▶ [WHAT IS BEING ASKED]
In the forum thread about ordering hoodies, what was the temperature when Popeye was outside in jeans and a t-shirt with no shoes or socks?

▶ [SOURCE TEXT]
* Begin *

Bumpin it to the top.....Anyone else gonna order some shirts?


----------



## BassAddict (Nov 17, 2008)

Im gonna order, just figureing out if i should go large or extra large hoodie


----------



## shamoo (Nov 17, 2008)

BassAddict said:


> Im gonna order, just figureing out if i should go large or extra large hoodie


 Ummmm, I would say PETITE :wink:  , only kidding there hulkster, go wit X-Large, it'll leave room for clothing if it gets cold.


----------



## Captain Ahab (Nov 17, 2008)

shamoo said:


> BassAddict said:
> 
> 
> > Im gonna order, just figureing out if i should go large or extra large hoodie
> ...




He is always cold there in the Mississippi delta :lol:


----------



## paulk (Nov 17, 2008)

Orders in.


----------



## BassAddict (Nov 17, 2008)

shamoo said:


> BassAddict said:
> 
> 
> > Im gonna order, just figureing out if i should go large or extra large hoodie
> ...



This is true Mr. Moo





Captain Dummy Head said:


> He is always cold there in the Mississippi delta :lol:



And no one knows this better than Dave, god knows I complain to him enough when the temps just in the 50's............................. Man its gonna be a cold winter!!!


----------



## russ010 (Nov 18, 2008)

I wish I was going to have these hoodies for this weekends fishing trip... it's supposed to be in the 40s... I know, all you northerners think that like summer - but, we've been having weather swings and it's wreaking havoc on my sinuses.


----------



## bcritch (Nov 20, 2008)

Bumping it back up.............. It's starting to get cold here in Jersey and I'm looking forward to a new hoodie :lol:


----------



## Popeye (Nov 26, 2008)

russ010 said:


> ...it's supposed to be in the 40s... I know, all you northerners think that like summer...



Today we had a guy come over to measure for replacement windows and I was walking around outside with him. It was 38 degrees and I was wearing jeans and a t-shirt with no shoes or socks. Didn't feel cold, the sun was out.

* End *

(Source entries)

* Begin *

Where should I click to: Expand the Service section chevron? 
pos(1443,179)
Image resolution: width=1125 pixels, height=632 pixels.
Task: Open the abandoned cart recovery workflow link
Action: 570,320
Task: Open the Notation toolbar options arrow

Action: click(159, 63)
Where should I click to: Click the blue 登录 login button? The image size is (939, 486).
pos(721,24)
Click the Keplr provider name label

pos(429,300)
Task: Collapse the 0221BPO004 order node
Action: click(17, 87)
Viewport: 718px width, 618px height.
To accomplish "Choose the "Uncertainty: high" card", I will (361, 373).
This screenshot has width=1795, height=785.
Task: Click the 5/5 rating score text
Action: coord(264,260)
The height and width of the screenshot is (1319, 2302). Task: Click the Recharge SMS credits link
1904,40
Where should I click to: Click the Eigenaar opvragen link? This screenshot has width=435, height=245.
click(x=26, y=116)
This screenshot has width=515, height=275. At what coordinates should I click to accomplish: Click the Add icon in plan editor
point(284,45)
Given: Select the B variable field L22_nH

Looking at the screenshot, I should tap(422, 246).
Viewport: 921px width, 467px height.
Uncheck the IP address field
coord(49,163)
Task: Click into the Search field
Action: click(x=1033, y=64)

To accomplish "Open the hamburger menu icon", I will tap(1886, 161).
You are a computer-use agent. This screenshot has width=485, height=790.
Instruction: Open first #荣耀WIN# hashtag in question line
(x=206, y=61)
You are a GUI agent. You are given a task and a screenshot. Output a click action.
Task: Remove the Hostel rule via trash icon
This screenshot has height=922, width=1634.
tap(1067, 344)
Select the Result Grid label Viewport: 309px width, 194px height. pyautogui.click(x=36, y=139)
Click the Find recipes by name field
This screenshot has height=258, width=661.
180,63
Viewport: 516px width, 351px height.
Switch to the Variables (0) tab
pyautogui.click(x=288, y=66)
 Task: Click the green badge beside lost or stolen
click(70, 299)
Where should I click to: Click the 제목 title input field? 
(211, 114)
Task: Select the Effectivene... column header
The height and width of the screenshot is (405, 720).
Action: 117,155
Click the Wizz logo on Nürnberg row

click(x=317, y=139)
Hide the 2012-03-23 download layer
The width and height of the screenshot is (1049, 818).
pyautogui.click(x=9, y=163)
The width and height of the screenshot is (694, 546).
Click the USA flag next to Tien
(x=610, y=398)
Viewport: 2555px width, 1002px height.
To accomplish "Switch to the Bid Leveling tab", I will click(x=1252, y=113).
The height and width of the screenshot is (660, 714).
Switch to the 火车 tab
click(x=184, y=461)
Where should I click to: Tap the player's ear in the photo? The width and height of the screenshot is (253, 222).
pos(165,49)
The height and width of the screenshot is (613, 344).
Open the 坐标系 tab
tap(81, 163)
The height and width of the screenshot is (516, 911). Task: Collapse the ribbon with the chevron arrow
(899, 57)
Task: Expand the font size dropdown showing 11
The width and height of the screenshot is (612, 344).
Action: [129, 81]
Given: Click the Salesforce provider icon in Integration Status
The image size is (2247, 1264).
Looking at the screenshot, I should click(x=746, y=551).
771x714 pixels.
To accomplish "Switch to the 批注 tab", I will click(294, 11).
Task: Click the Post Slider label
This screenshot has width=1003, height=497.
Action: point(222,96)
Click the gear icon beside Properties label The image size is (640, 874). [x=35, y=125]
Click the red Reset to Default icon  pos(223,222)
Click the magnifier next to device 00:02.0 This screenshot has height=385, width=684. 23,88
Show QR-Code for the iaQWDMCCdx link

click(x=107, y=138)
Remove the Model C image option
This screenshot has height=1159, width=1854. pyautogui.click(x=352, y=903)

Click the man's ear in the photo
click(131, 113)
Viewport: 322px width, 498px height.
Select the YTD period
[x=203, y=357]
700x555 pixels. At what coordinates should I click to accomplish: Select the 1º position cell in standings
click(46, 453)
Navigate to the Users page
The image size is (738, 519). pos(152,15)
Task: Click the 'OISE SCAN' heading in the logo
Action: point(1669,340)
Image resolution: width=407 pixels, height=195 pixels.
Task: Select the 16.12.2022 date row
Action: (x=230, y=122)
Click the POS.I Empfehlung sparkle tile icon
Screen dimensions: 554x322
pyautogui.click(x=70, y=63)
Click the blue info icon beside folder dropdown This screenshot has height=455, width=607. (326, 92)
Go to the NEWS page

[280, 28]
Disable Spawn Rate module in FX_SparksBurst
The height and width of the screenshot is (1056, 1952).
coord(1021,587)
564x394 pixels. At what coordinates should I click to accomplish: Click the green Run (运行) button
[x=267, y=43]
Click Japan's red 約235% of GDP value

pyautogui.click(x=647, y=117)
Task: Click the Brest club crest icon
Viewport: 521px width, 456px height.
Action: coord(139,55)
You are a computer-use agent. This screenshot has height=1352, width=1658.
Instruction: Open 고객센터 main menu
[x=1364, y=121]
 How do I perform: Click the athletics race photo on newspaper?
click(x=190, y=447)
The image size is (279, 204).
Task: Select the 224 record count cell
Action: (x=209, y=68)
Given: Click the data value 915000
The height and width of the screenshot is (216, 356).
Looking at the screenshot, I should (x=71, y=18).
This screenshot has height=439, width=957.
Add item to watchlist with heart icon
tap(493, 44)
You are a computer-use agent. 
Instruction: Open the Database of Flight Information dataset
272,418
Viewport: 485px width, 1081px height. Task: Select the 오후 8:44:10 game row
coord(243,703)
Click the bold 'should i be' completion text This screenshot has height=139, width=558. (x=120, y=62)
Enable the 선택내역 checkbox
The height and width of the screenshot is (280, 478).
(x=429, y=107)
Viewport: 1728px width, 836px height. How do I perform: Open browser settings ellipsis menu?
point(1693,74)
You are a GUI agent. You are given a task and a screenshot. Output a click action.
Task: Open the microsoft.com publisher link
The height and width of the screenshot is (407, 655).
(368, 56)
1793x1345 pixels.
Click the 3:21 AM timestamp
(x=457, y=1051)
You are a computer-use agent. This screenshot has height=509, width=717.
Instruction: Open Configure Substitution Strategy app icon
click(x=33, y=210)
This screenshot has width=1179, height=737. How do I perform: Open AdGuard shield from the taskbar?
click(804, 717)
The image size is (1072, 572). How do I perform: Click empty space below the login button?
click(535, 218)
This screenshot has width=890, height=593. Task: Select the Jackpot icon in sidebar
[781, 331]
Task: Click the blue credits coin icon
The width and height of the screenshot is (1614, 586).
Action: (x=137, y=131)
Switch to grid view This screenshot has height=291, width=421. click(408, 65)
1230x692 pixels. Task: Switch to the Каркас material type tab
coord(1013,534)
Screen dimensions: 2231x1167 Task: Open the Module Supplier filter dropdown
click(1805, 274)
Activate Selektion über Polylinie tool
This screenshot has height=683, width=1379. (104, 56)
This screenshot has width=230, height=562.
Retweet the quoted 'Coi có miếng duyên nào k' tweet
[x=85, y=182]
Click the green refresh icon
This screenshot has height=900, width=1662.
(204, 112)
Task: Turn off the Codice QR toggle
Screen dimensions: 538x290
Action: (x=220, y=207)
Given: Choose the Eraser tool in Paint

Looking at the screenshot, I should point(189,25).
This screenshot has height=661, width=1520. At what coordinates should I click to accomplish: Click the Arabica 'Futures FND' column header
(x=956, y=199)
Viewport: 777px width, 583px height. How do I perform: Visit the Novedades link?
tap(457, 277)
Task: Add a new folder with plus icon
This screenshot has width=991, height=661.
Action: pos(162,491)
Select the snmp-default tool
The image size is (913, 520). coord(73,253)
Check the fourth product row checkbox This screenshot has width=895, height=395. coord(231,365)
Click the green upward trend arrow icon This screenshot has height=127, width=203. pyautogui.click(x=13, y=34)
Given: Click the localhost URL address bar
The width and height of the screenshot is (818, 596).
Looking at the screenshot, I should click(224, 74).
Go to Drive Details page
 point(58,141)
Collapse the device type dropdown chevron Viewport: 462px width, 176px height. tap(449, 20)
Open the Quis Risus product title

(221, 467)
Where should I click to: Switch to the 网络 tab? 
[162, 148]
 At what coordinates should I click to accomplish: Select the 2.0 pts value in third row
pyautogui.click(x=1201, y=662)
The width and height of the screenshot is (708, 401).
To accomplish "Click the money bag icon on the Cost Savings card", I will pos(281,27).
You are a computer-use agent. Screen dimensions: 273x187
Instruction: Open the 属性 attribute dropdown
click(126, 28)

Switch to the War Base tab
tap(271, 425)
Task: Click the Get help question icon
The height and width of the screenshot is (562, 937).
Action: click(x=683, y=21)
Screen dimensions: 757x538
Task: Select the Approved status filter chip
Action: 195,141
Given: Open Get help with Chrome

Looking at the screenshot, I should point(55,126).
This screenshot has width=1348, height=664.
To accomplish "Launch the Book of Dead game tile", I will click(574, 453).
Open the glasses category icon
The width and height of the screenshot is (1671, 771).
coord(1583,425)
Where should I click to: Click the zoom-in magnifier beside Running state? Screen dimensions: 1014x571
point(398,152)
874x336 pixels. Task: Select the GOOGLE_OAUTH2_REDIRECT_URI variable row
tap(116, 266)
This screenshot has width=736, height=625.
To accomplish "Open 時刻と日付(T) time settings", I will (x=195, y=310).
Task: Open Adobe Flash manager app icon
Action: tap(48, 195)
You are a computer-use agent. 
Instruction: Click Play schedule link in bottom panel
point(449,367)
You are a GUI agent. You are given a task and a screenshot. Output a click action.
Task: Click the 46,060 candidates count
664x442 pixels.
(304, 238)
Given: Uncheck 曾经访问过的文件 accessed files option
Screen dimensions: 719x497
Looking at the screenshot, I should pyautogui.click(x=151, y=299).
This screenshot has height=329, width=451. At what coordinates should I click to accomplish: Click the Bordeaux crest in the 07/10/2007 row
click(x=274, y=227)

* End *

▶ [RESULT FOR THIS EXERCISE]
38 degrees